BEGIN SUPPLIED DATA

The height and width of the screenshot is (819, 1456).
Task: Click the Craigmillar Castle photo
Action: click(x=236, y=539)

END SUPPLIED DATA
BEGIN SUPPLIED DATA

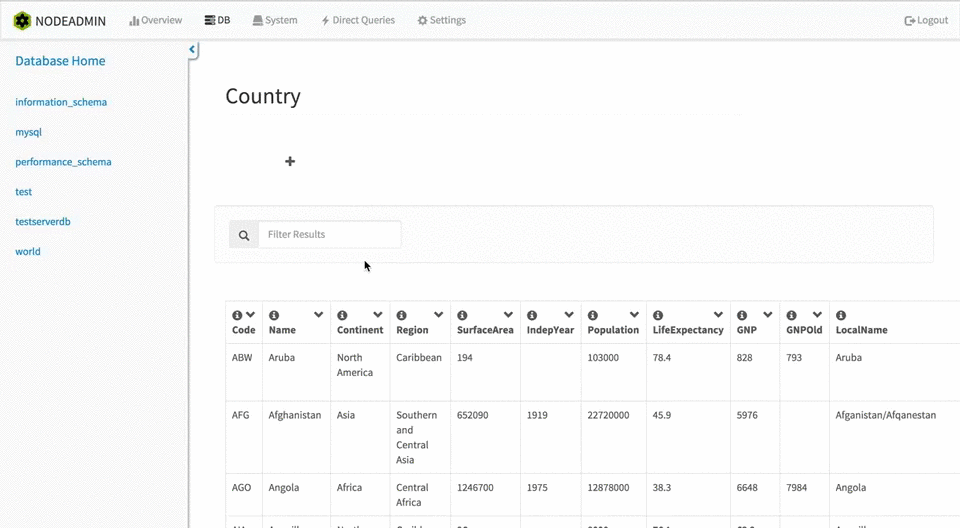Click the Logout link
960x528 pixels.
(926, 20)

END SUPPLIED DATA

WHAT IS ASKED: Retype everything in the listing from the line containing "The height and" down to the line containing "Action: click(x=236, y=539)", both of those lines included.

ANSWER TO THE PROBLEM:
The height and width of the screenshot is (819, 1456).
Task: Click the Craigmillar Castle photo
Action: click(x=236, y=539)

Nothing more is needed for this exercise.